Agnes Schlechtriemen-Koß: »Die Angst ist an die Hebamme delegiert. Und diese sieht es als ihre Rolle und Aufgabe, alles Erdenkliche zu tun, damit nichts passiert.« Foto: © privat

In der Geburtshilfe müssen alle Beteiligten lernen, mit Angstabwehr und -kontrolle umzugehen. Gleichzeitig beeinflussen die Gesellschaft und das Rechtssystem, wie Hebammen und Ärzt:innen mit ihren eigenen Ängsten vor Fehlern oder Schicksalen umzugehen haben. Und werdende Eltern delegieren ihre Ängste an ein vermeintlich fehlerfreies medizinisches System. Was das für die wenigen schweren Ereignisse bis hin zu Todesfällen unter der Geburt bedeutet, analysiert eine Supervisorin und Lehrerin für Pflegeberufe. 

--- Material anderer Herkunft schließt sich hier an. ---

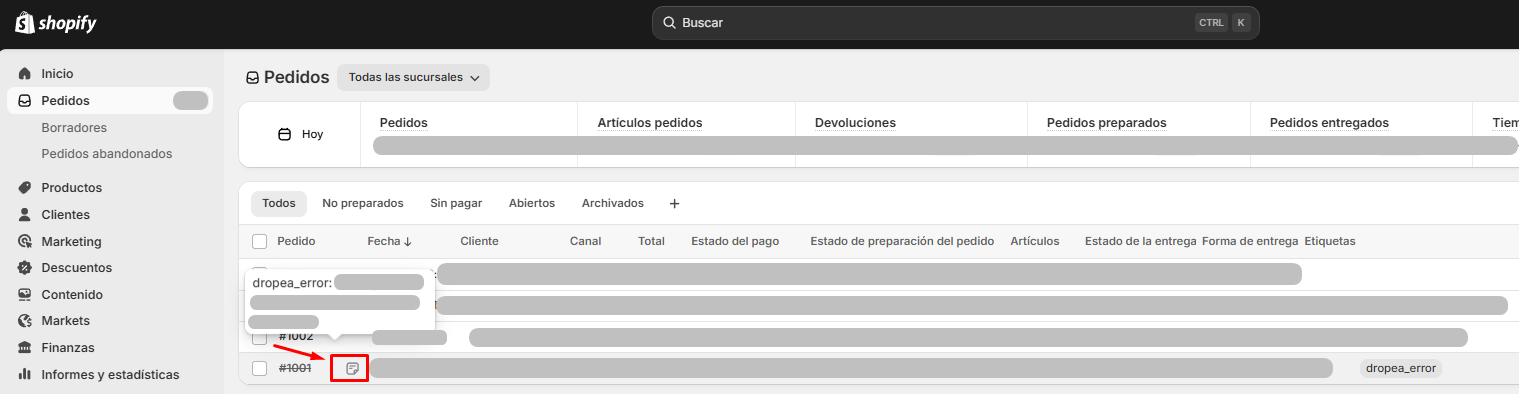Sort by Fecha column header
The width and height of the screenshot is (1519, 394).
[389, 241]
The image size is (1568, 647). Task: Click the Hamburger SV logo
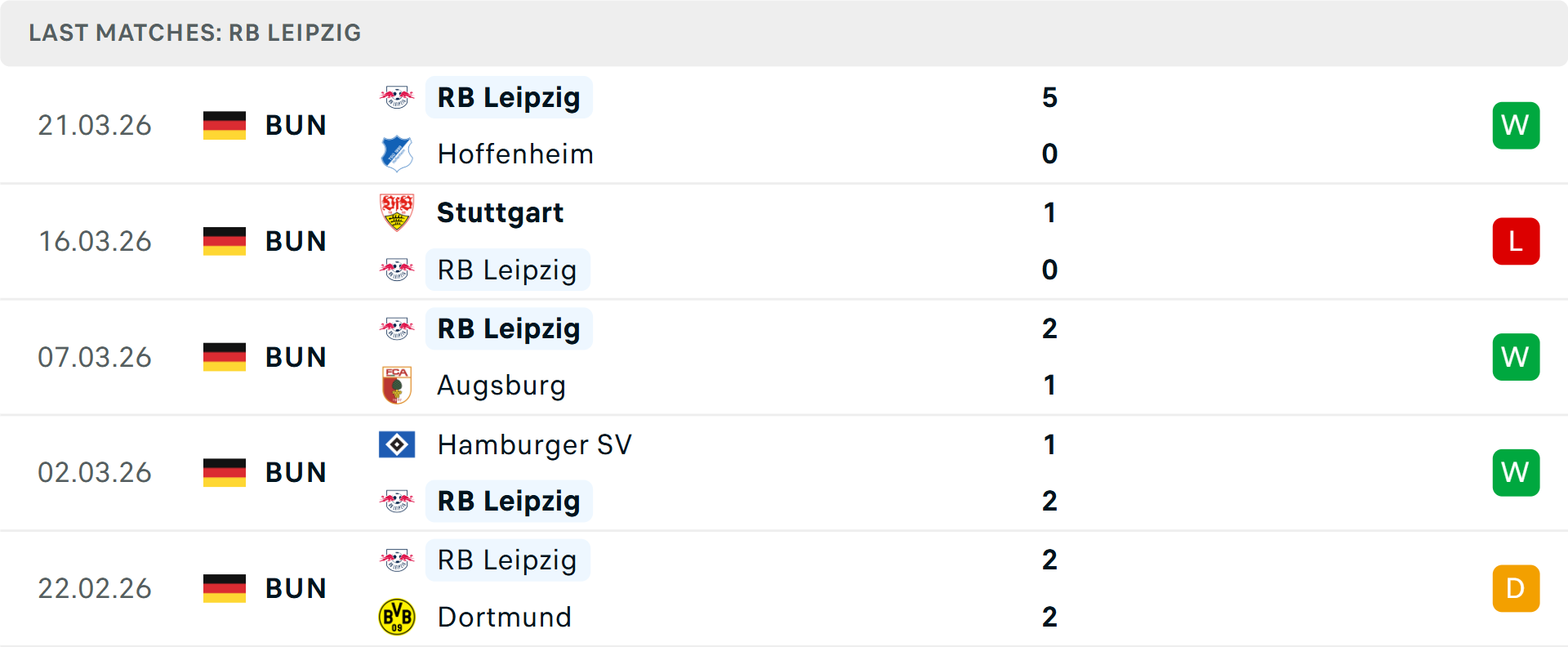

Tara Franke: Eine Dozentin sagte einmal in einer Fortbildung, alle Hebammen hätten Angst vor einem Notfall mit Todesfolge – die eine Hälfte fürchte mehr den Tod einer Mutter durch Verbluten, die andere eher den Tod eines Kindes bei der Geburt. Ist es möglich, Geburtshilfe ohne diese Ängste zu praktizieren? Und wäre das vorteilhaft – oder eher gefährlich?

Agnes Schlechtriemen-Koß: Die Angst davor, dass eine Mutter oder ein Kind während der Geburt sterben könnten, ist ja nicht ausschließlich ein Gefühl, das Hebammen haben. Vielmehr geht es um eine ganz reale, existenzielle Gefahr für Mutter und Kind. Jede Hebamme weiß, dass so etwas passieren kann, wenn auch zum Glück sehr selten. Damit sie Mutter und Kind im Rahmen des Möglichen vor dieser Gefahr schützen kann, ist es für die Hebamme wichtig, die vorhandenen Risiken so exakt wie möglich zu kennen und in der jeweiligen Situation einschätzen und adäquat agieren zu können. Förderlich ist es dabei, wenn die Hebamme die Gefahren »exakt symbolisieren« kann.

Was bedeutet das?

Das bedeutet, sie kennt vorhandene Risiken durch ihr Fachwissen sehr detailliert, kann sie in der jeweiligen Situation einschätzen und innerlich abbilden. Sie nimmt im günstigen Falle die Bedrohung gewissermaßen in einem ganzheitlichen Sinne wahr, nicht nur »mit dem Kopf«, sondern sie lässt sie sich in gewissem Umfang auch spüren. Wenn die Hebamme die Risiken ausschließlich im Kopf klar hat und nicht auch in der konkreten Situation gefühlsmäßig wahrnimmt, läuft sie Gefahr, sich in der Situation unangemessen riskant zu verhalten.

Was ist der Unterschied zwischen einer spontanen Angstreaktion und einem bewussten Umgang damit?

Bei einer spontanen Angstreaktionen folgt die Person quasi reflektorisch einem inneren Impuls. Dies ist in manchen Bedrohungslagen sinnvoll, im Zusammenhang mit der Erfüllung der Rolle und der Aufgaben einer Hebamme wäre das aber natürlich hoch problematisch. Für die Hebamme geht es darum, die eigenen Gefühle, die in der jeweiligen Situation ausgelöst werden, möglichst genau zu kennen und wahrzunehmen und sich gerade dadurch größtmöglichen Handlungsspielraum zu verschaffen.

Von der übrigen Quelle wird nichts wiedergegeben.